Graduate Seminar

Location:  Livestream Only

Speaker: Amitabh Halder

PhD Student supervised by Affan Shoukat and Andrei Volodin

Title:  Asymptotic Normality and Corresponding Confidence Intervals for Yule's Q under Different Sampling Schemes

Zoom: https://uregina-ca.zoom.us/j/92053635111?pwd=U25NcEp6amlGV1YrRDdnUm5qNlhaUT09

Abstract:

Let \(p_1\) and \(p_2\) be the probabilities of success of the first and second independent Bernoulli trials, respectively. Yule's Q is defined as \(Q = \frac{\rho - 1}{\rho + 1}\), a function of the cross-product ratio \(\rho = \frac{p_1}{1 - p_1} \frac{1 - p_2}{p_2}\) of two independent binomial samples. For different sampling schemes, we provide estimators of Yule's Q and prove their asymptotic normality. After, we construct confidence intervals for Yule's Q for all combinations of direct and inverse sampling schemes.
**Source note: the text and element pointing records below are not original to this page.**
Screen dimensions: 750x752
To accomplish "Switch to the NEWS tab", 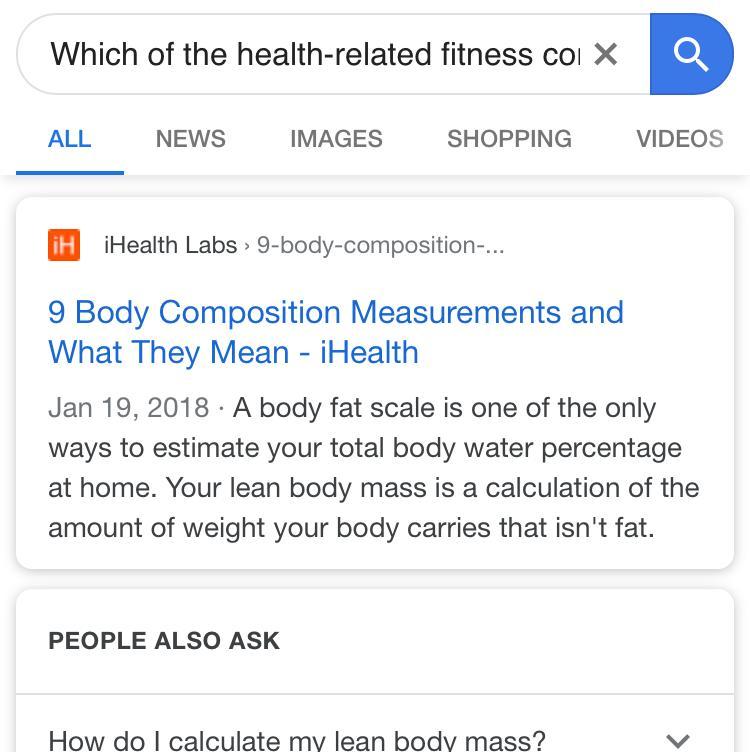I will pyautogui.click(x=190, y=139).
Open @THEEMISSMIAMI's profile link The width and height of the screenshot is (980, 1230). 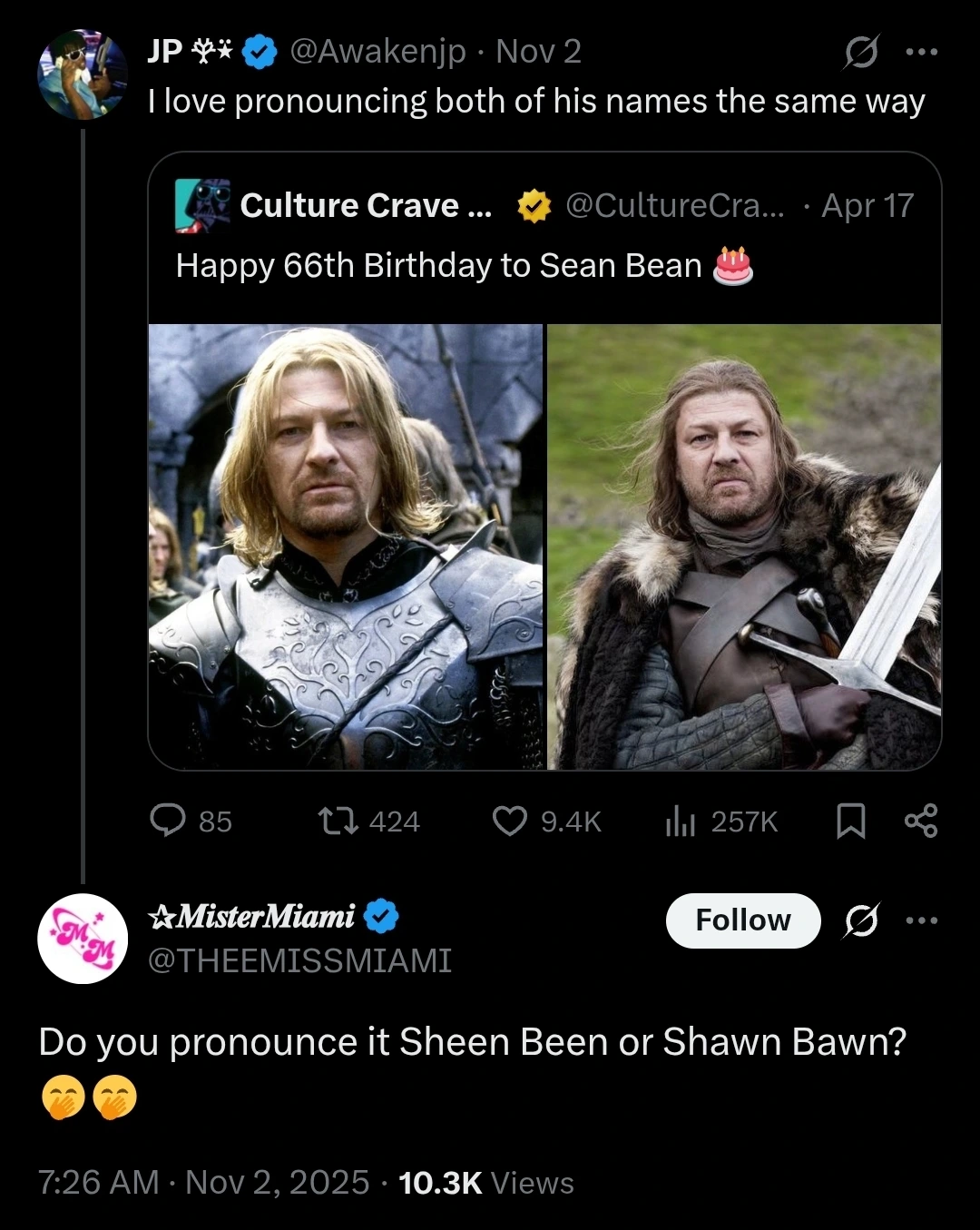click(299, 962)
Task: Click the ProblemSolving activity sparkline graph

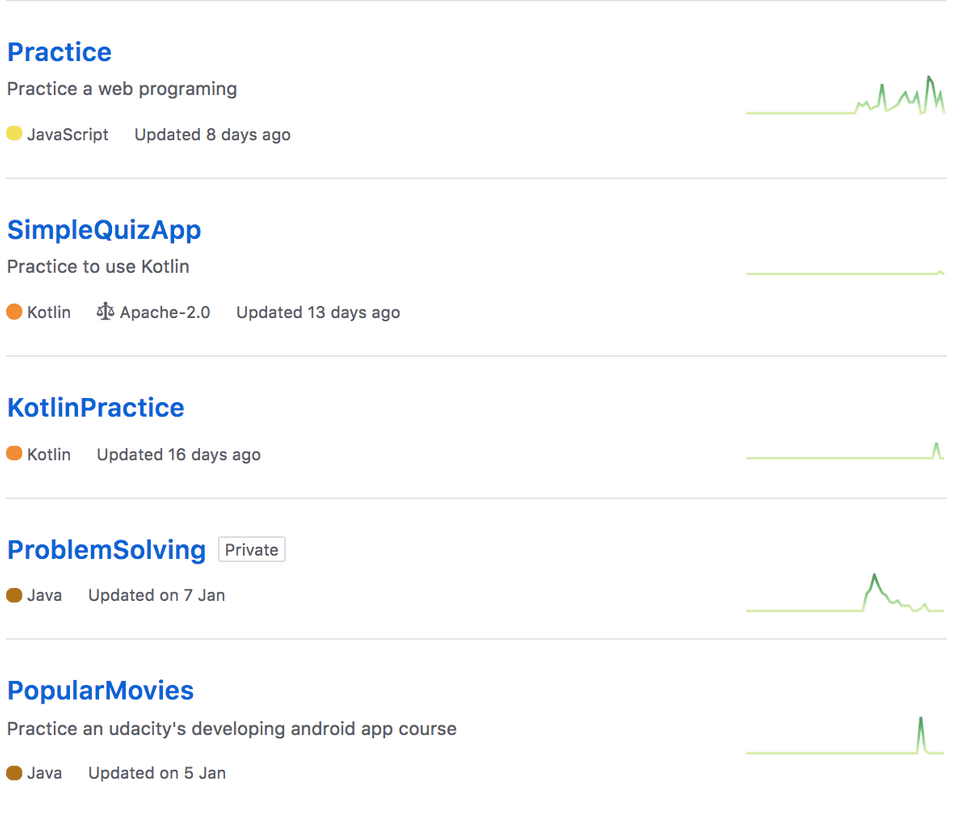Action: point(845,593)
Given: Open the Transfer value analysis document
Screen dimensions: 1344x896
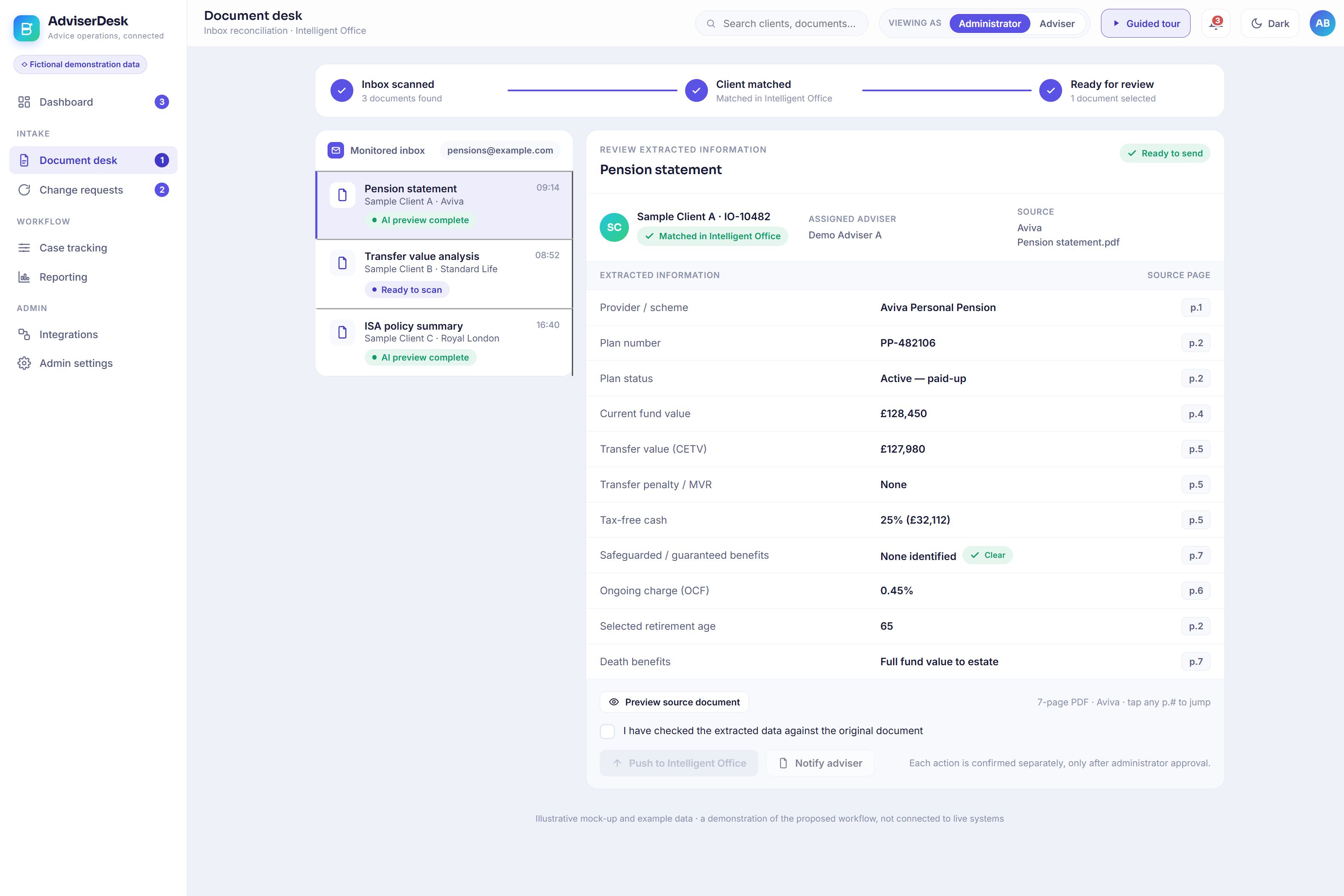Looking at the screenshot, I should coord(444,274).
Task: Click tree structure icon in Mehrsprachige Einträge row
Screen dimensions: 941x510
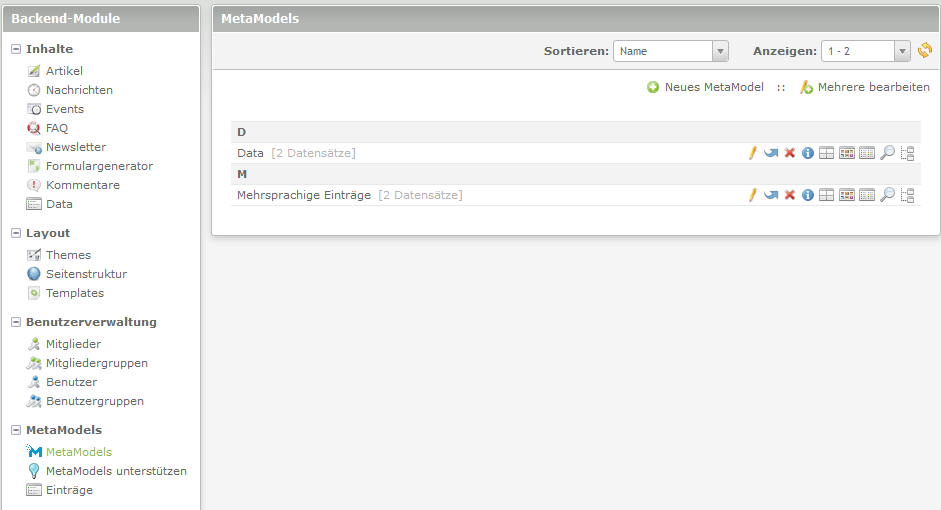Action: click(x=908, y=195)
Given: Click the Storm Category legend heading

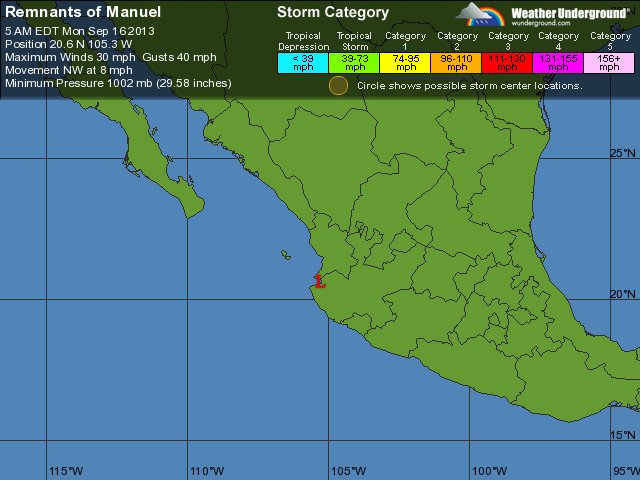Looking at the screenshot, I should 332,12.
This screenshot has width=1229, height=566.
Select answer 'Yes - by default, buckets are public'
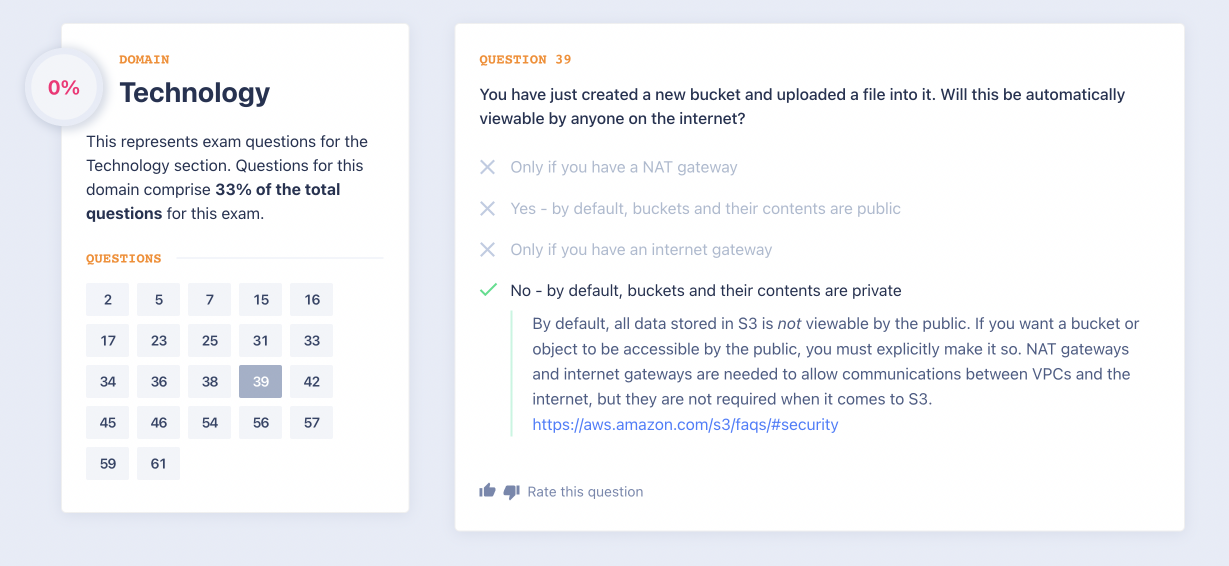[x=705, y=208]

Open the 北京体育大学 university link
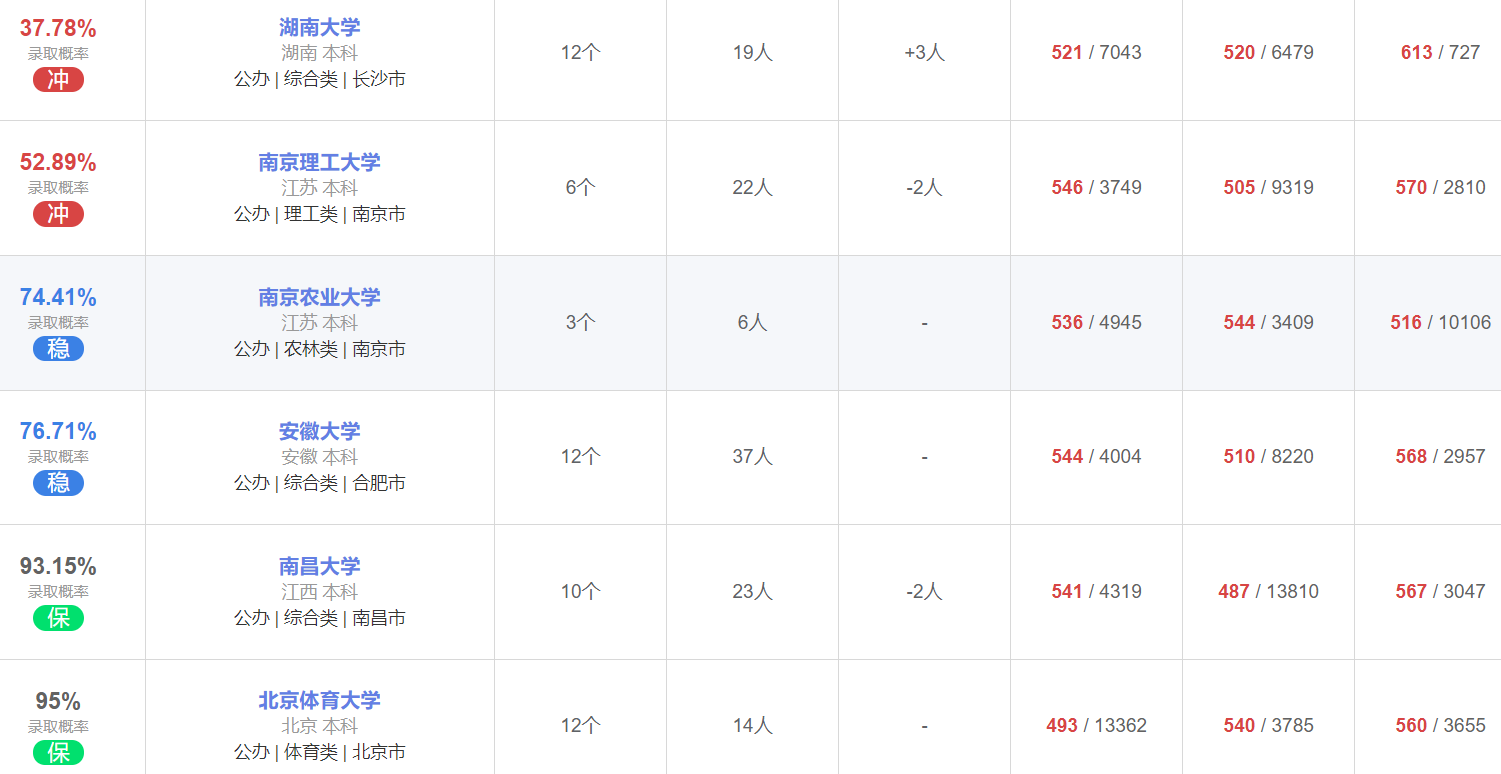[319, 700]
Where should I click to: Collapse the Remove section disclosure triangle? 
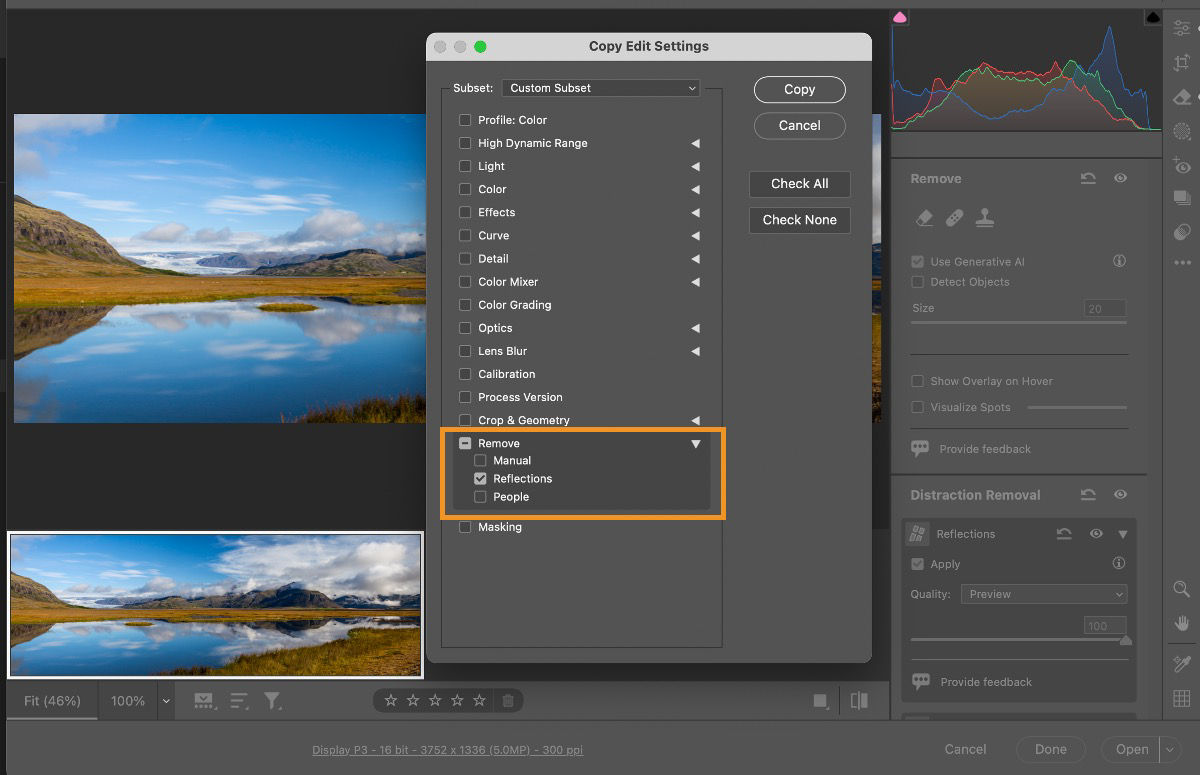click(696, 443)
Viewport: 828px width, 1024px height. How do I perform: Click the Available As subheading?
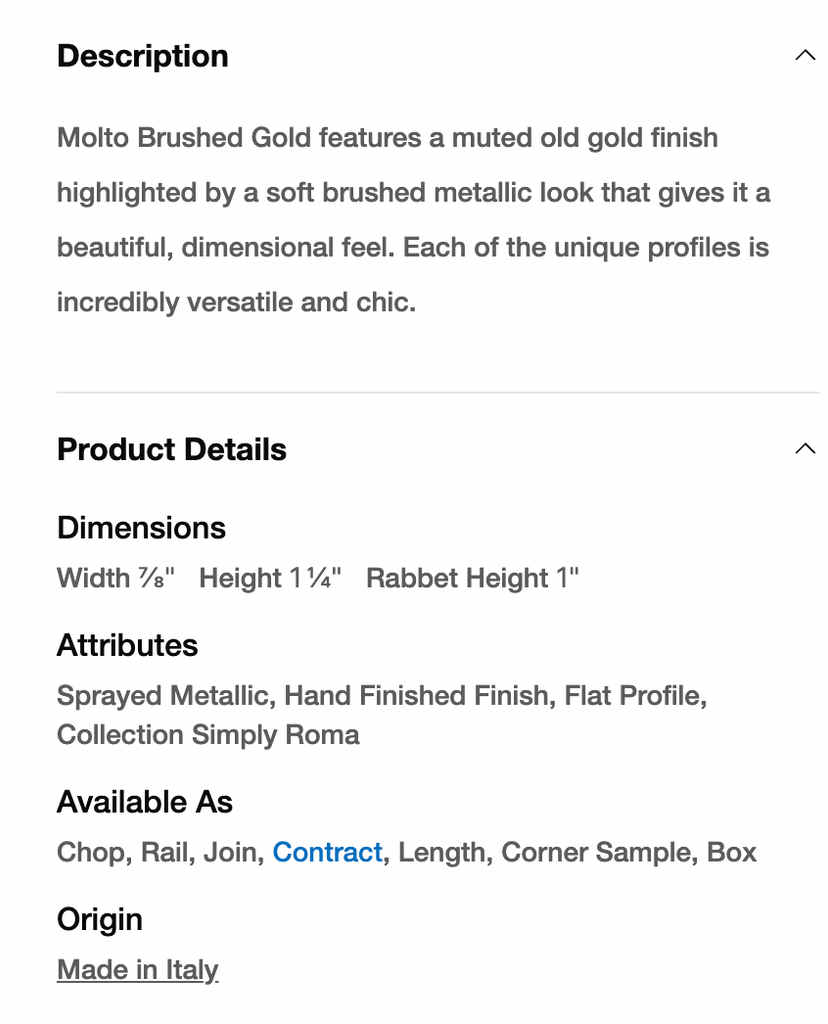pos(144,801)
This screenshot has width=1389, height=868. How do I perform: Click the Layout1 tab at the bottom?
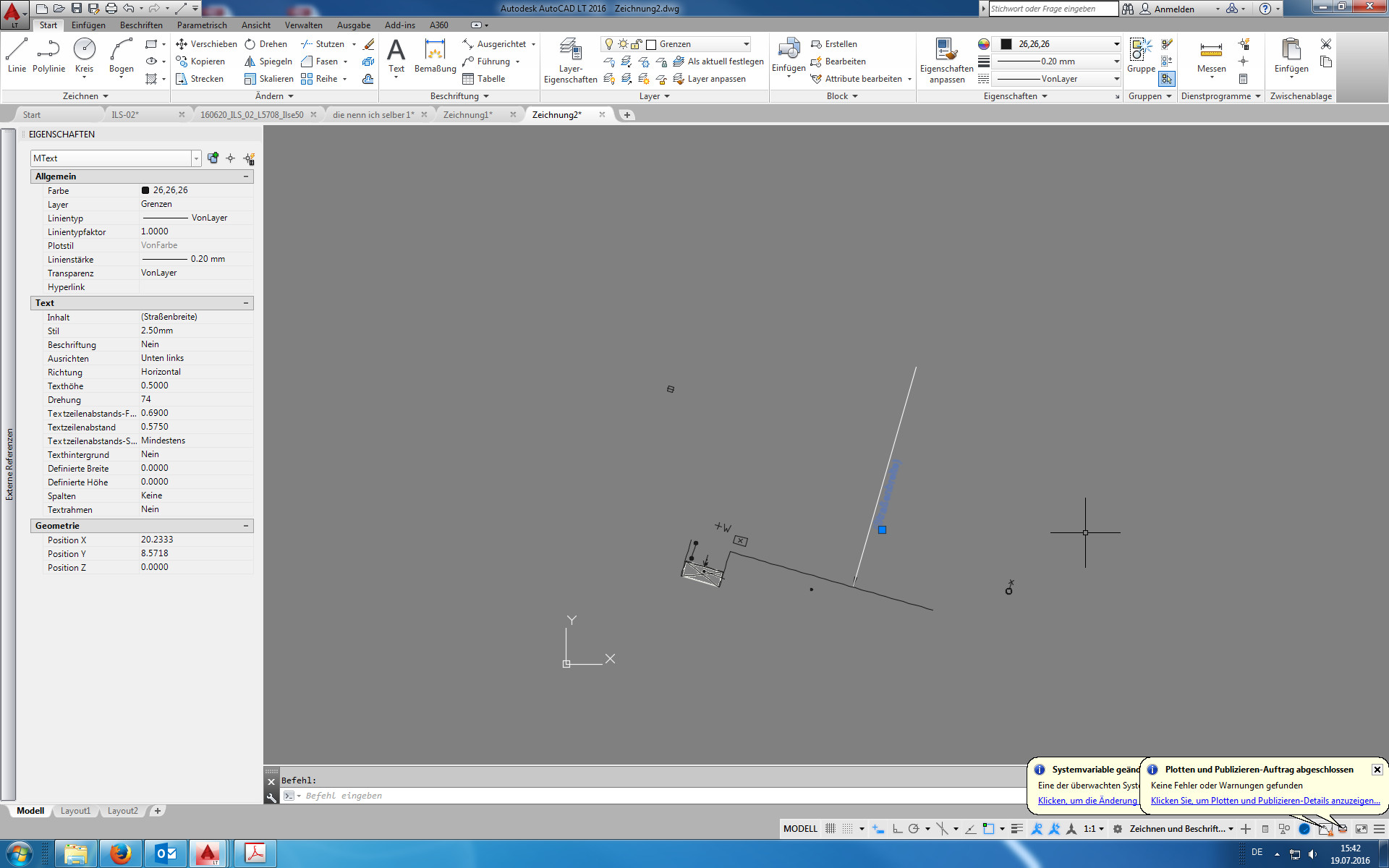click(x=75, y=811)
In addition, we employ the Monte Carlo method for the estimations of coverage probability, expected width, and standard deviation of confidence intervals width to examine probability characteristics of confidence intervals to all relevant combinations of sampling schemes. Simulation outcomes exhibit that the confidence intervals occupy good accuracy properties. The proposed confidence intervals may be employed to real life data applications in all possible combinations of sampling schemes.